I kept asking questions, and the answers made me even more curious. I went on to get a Master’s degree in Psychology and Language, still trying to understand. I traveled over most of the U.S., much of Western Europe, parts of the Middle East, and Central and South America. I lived many different lifestyles. I was a monk in Egypt, in the oldest Christian monastery in the world. I lived with the Buddhists in Paris. I spent some time at a Taoist center in the south of France. I talked with people in Spain, Italy, Norway, and throughout Greece. I walked the streets of ancient Jerusalem. I buried myself in various eastern and western philosophies. I questioned Huna practitioners in Hawaii. I spent many hours with the Bedouin in the Middle East. I discussed religion, belief, theology, and passion with the most devout Muslims I could find. I studied with Native American shamans, doctors, priests, monks, alternative healers, vodun practitioners, wiccans, fortune tellers, atheists, and fundamentalists. I talked to the homeless and to travelers, to crazy people and to the most sane and stable ones I could find. I interviewed musicians, poets, philosophers, scientists, drug addicts, psychics, mystics, seers, and every other truth seeker I could find. I studied hundreds of texts in many languages. When I returned to the states, I went back for a Doctorate in religious studies. Through it all I kept asking questions.

Over those many years, I have spent innumerable hours in deep prayer and meditation. I have been led to and through some truly unbelievable experiences. Some of them, I feel fortunate to have survived at all. There are a few of them I will not talk about, even today. So much has happened in the past two decades since Costa Rica. All of it is thanks to a well-meaning but misguided lecture, given those many years ago in a tiny home outside of San Jose, Costa Rica1.

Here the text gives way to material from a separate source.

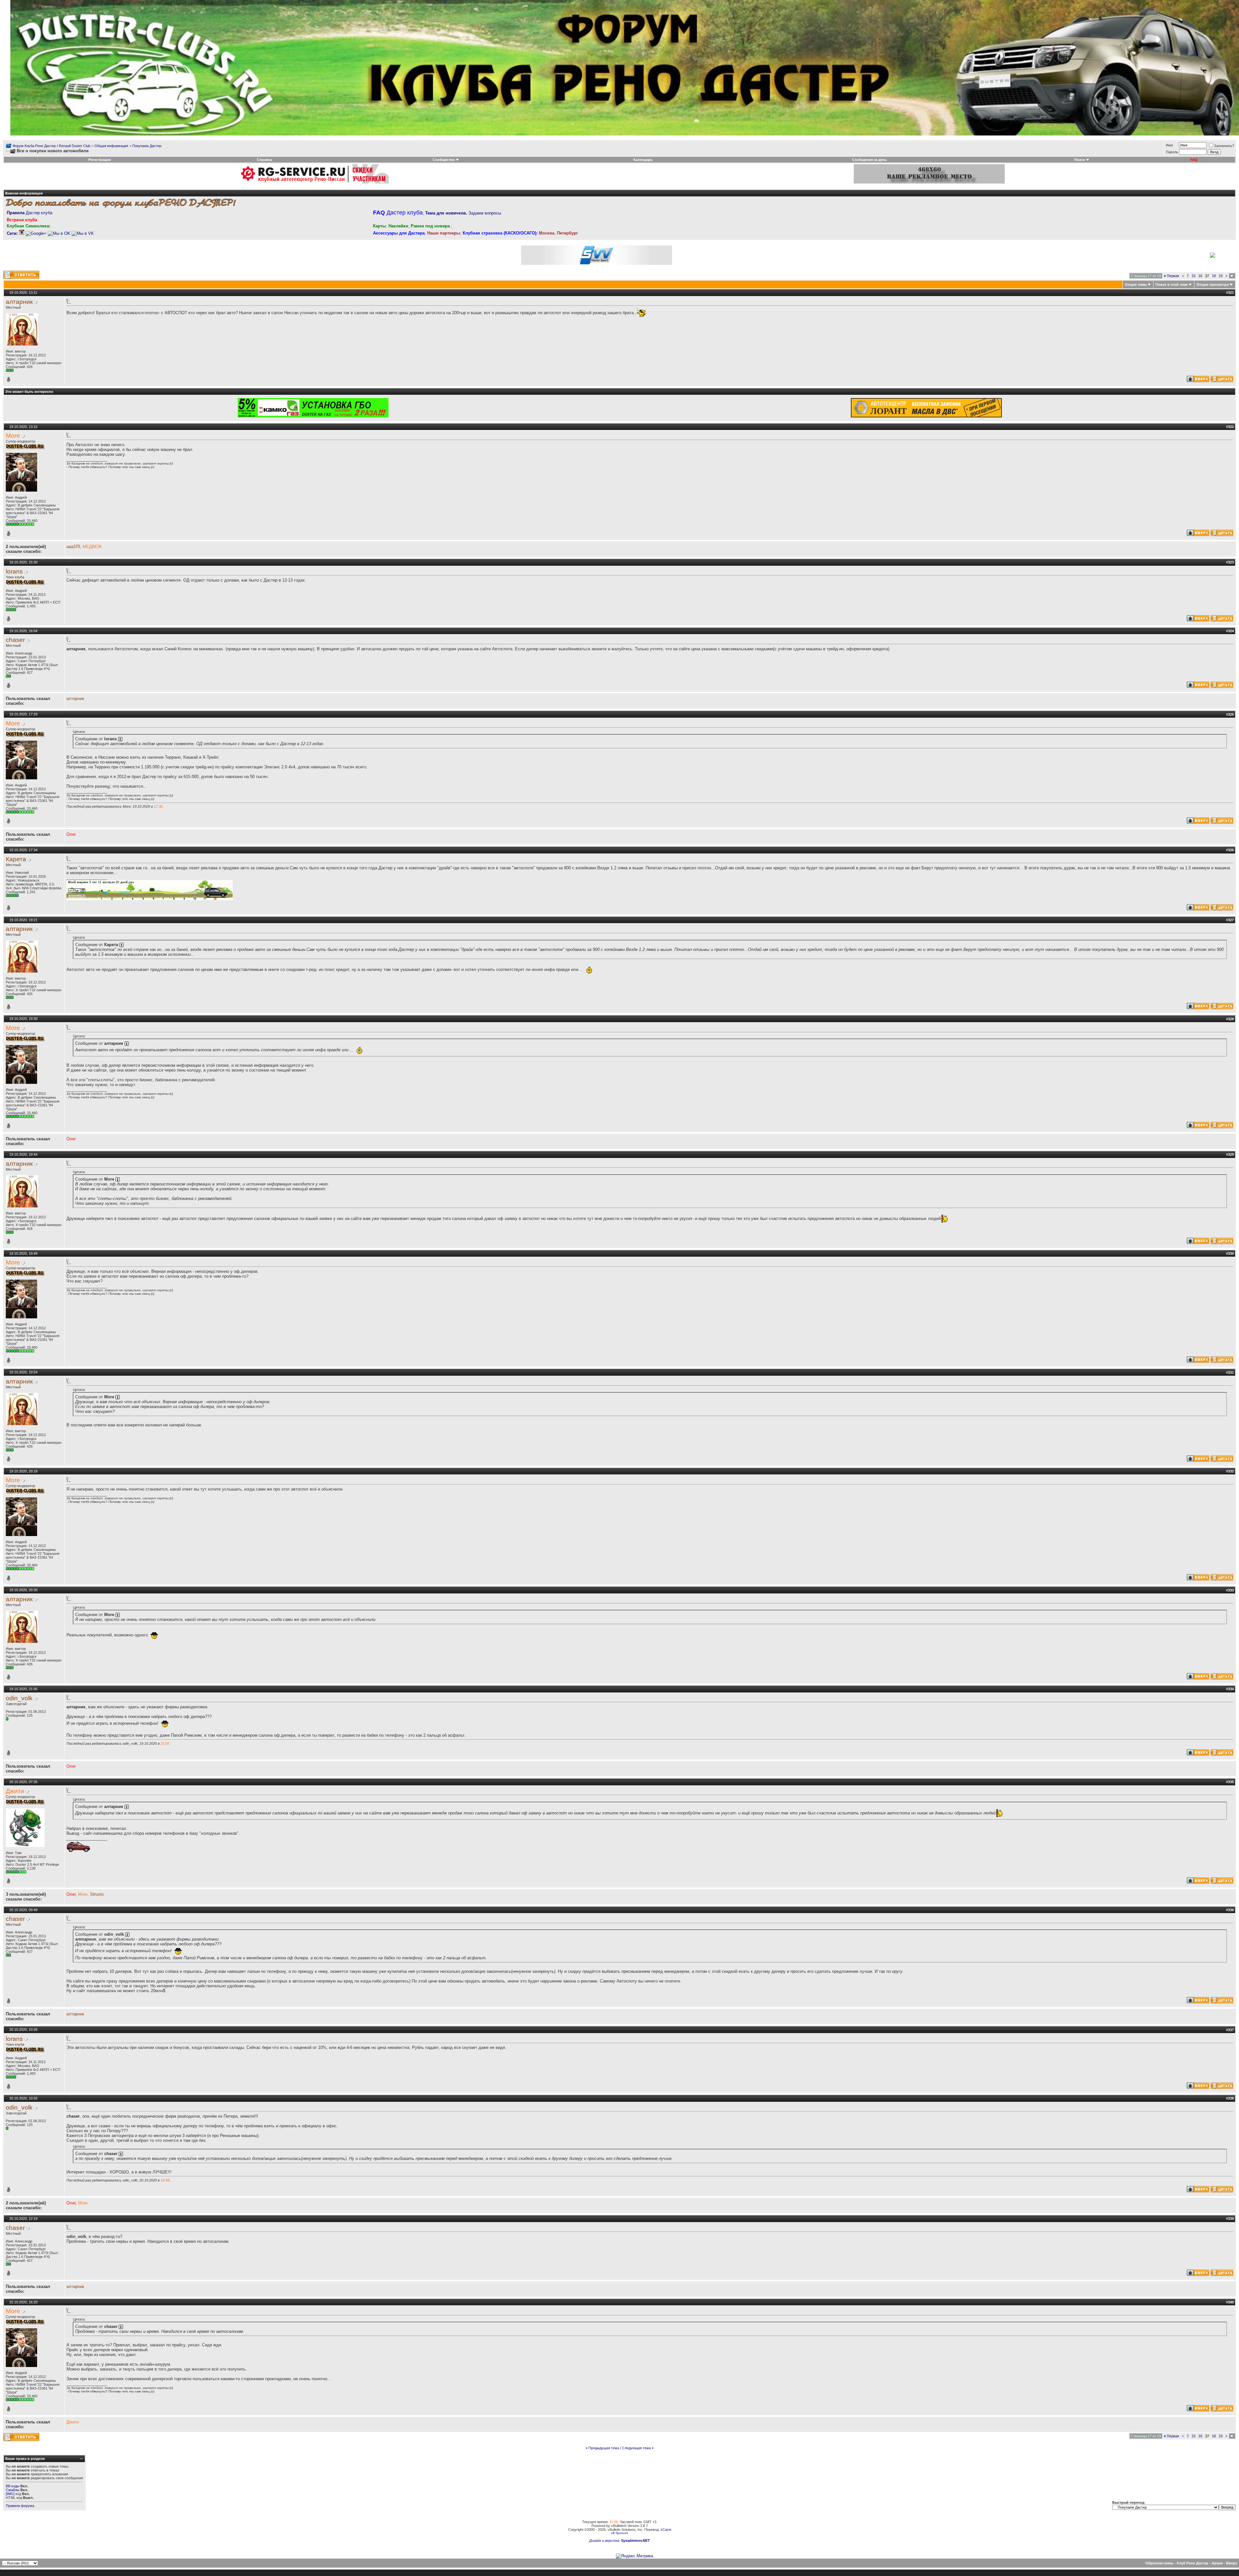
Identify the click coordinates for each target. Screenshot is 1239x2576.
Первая (1171, 276)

Through it all I have continued to ask questions. I have tried to be open to the answers no matter how strange or foreign they seemed to me. I have continued to ask and I have listened for those key words. “That’s just the way it is. Everybody knows that!”

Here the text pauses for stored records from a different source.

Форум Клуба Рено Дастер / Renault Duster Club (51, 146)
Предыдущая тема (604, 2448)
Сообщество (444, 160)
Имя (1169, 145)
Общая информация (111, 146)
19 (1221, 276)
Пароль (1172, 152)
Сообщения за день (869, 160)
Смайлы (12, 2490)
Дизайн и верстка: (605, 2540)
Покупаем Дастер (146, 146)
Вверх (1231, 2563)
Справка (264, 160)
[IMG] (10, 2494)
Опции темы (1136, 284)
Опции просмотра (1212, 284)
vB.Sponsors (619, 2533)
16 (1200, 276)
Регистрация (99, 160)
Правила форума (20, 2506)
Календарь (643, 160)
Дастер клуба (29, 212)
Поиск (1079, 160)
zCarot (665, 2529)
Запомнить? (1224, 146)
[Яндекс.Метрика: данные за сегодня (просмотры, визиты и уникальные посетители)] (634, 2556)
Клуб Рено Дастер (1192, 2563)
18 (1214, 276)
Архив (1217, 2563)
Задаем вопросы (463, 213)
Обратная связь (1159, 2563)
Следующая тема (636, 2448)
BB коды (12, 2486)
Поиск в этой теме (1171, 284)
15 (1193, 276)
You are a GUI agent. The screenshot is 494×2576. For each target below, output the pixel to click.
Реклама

The years of travel, the intense study, the passion, the pain, and the joy of it all have shown me some very important and beautiful pieces of truth. The purpose of this book is to share with you what may be the most important of all of them. It is this:

Some of the things you “know” for sure are wrong…

One of those things is that you have to grow old…

Next Chapter

1 That and a very special book. Wes “Scoop” Nisker wrote a book called Crazy Wisdom that made me look at my entire world differently. It was a big part of the start of my search. It is now out of print but a later addition called The Essential Crazy Wisdom is available.